ASSIGNMENT: Beginning with the line below that contains "The height and width of the screenshot is (193, 350)." and ending with the line that contains "Switch to the History", copy every line exactly. Copy nothing else.

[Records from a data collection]
________________

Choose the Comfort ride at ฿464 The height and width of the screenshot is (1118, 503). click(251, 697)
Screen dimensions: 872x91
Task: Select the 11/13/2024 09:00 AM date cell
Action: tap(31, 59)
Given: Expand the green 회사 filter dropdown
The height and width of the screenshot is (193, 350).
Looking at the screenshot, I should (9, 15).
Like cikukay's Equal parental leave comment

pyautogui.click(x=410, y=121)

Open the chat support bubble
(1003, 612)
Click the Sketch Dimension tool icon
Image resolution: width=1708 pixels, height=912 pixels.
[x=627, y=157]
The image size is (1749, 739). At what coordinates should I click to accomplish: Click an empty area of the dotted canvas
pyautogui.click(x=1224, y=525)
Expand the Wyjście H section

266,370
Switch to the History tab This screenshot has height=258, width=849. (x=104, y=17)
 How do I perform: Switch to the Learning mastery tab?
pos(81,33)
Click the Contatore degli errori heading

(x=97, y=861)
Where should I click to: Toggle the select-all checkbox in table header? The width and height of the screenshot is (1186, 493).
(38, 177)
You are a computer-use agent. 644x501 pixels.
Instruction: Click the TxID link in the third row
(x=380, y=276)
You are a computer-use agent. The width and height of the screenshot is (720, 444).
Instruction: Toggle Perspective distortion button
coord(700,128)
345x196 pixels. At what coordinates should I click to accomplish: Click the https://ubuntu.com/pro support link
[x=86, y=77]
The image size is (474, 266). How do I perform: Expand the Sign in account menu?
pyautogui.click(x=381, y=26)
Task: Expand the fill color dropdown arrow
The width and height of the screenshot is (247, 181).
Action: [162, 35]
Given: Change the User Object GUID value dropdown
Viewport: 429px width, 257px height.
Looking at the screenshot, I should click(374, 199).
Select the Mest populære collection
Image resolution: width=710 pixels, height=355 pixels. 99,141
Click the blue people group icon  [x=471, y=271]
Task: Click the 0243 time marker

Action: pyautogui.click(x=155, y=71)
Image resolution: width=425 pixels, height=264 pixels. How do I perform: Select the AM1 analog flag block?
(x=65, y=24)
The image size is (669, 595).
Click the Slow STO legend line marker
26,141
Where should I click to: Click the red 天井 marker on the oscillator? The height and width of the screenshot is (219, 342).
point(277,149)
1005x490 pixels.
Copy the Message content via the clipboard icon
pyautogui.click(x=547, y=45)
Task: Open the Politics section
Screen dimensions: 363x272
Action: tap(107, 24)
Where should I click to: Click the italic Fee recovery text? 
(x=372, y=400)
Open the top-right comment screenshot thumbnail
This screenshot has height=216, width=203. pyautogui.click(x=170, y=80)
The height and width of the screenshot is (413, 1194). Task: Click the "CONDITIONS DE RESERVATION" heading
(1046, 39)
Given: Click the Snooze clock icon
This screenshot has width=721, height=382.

________________

RESULT:
The height and width of the screenshot is (193, 350).
Looking at the screenshot, I should (9, 15).
Like cikukay's Equal parental leave comment

pyautogui.click(x=410, y=121)

Open the chat support bubble
(1003, 612)
Click the Sketch Dimension tool icon
Image resolution: width=1708 pixels, height=912 pixels.
[x=627, y=157]
The image size is (1749, 739). At what coordinates should I click to accomplish: Click an empty area of the dotted canvas
pyautogui.click(x=1224, y=525)
Expand the Wyjście H section

266,370
Switch to the History tab This screenshot has height=258, width=849. (x=104, y=17)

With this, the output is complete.